Tag 6: Frei
Du läufst und läufst und läufst. Immer weiter. Ein Schritt vor den anderen. Den Horizont im Blick. Du lässt den Blick schweifen über die Landschaft, die dich umgibt: Immer mal etwas Neues, etwas Überraschendes, aber vielfach sich wiederholende räumliche Settings: mal rauhe Straßen der Stadtrand-Gegend, dann einsame Feldwege und verwunschene Pfade durch den Wald.
Ungewohnt ist es sicherlich, einfach weiterzugehen, ohne noch viel darüber nachzudenken. Und wie sieht es in dir aus? Gedanken kommen, ziehen weiter, kommen zurück, setzen sich fest.

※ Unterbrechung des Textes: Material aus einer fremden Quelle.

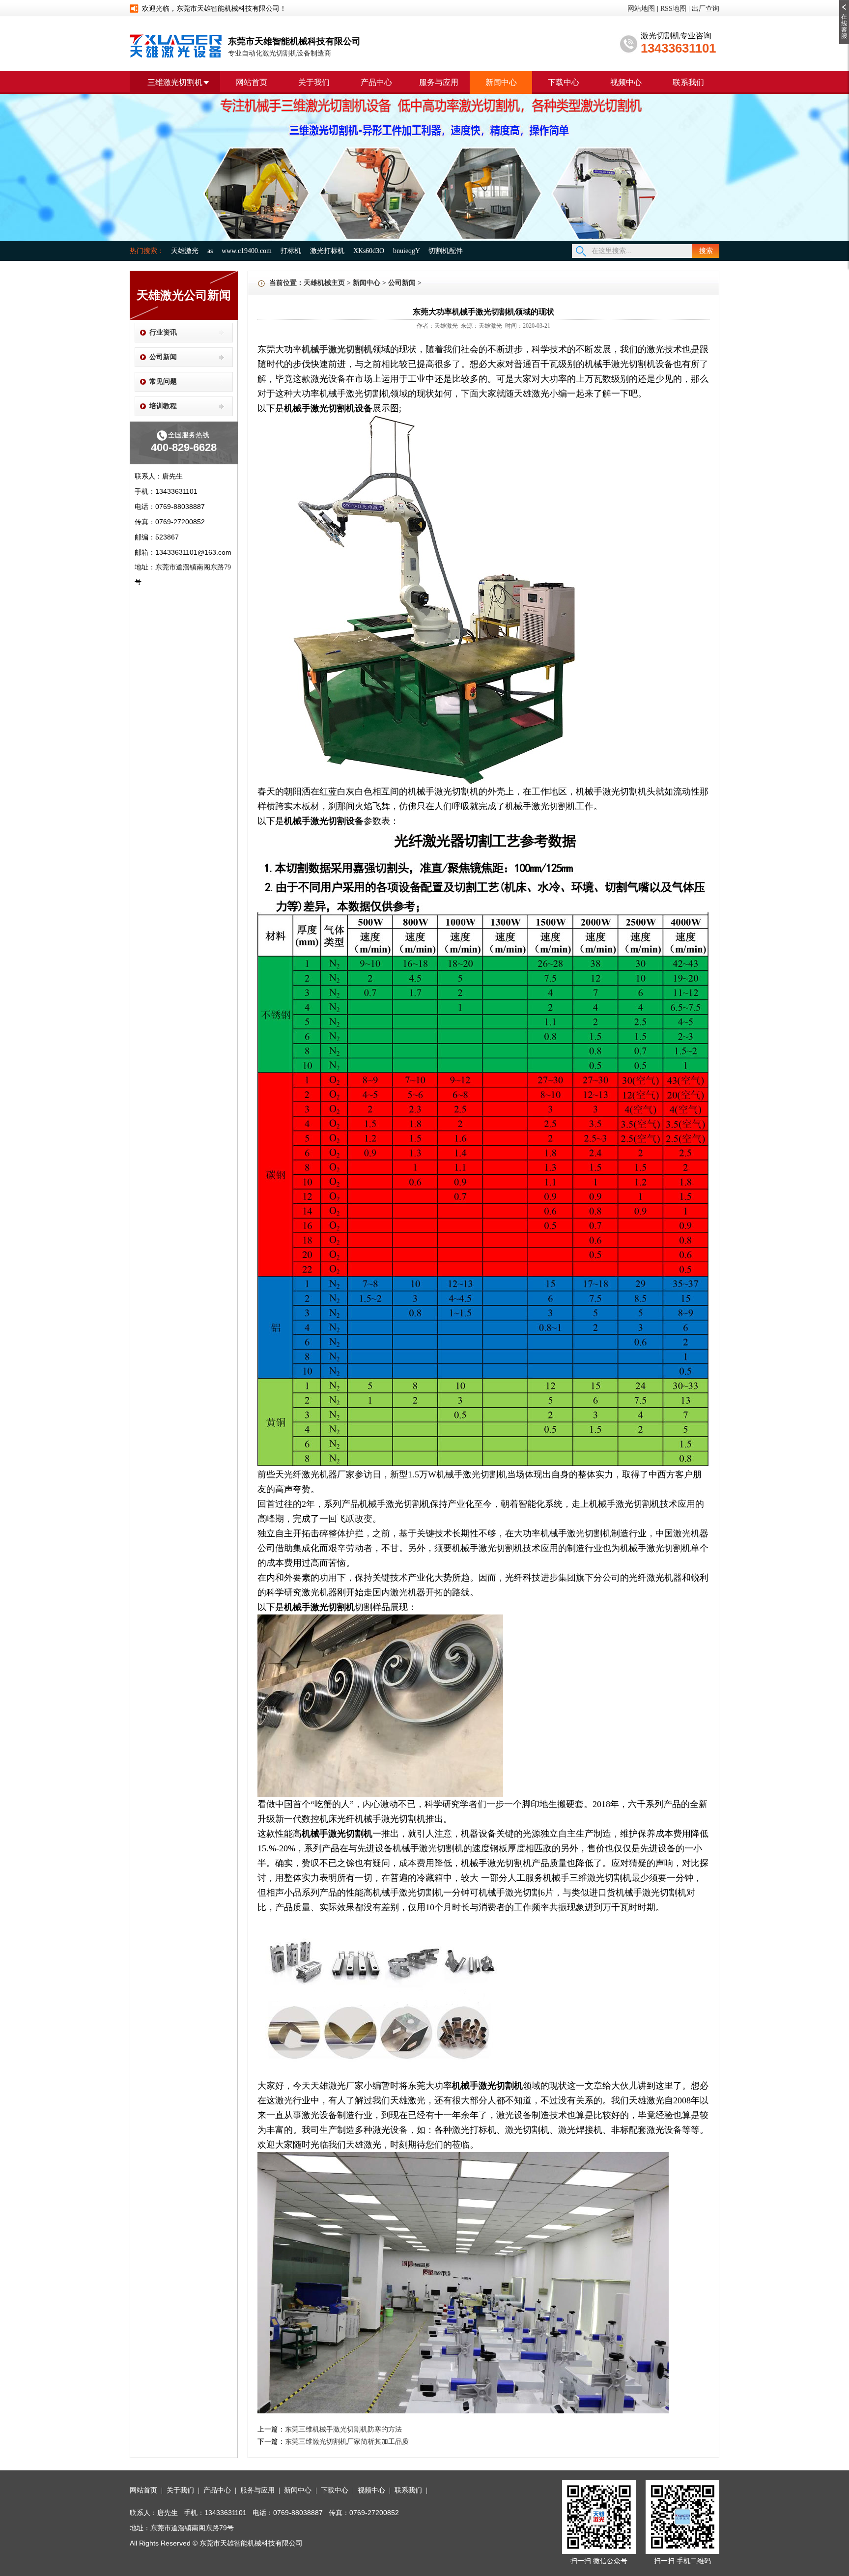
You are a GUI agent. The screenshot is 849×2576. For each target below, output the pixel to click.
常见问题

Vielleicht bist du mit dem Wunsch gestartet, vieles hinter dir zu lassen, zu Hause zu lassen, loszulassen auf dem Weg, Schritt für Schritt. So wie eine Kiste mit Sand, die du hinter dir herziehst, und die durch ein kleines Loch nach und nach Sand verliert und leichter wird, von Kilometer zu Kilometer.
Vielleicht ist es dann genau dieses Gefühl, das sich breit macht: Der Ballast, mit dem du gestartet bist, wird leichter – von Tag zu Tag. Schritt für Schritt lösen sich Verstrickungen. Frei?
Vielleicht ist es auch anders: Da ist etwas, was du loswerden wolltest und das ploppt immer wieder auf, es lässt sich einfach nicht abschütteln. Ja, es hämmert sich gar mit jedem Schritt stärker in dein Bewusstsein, es will bearbeitet werden. Frei?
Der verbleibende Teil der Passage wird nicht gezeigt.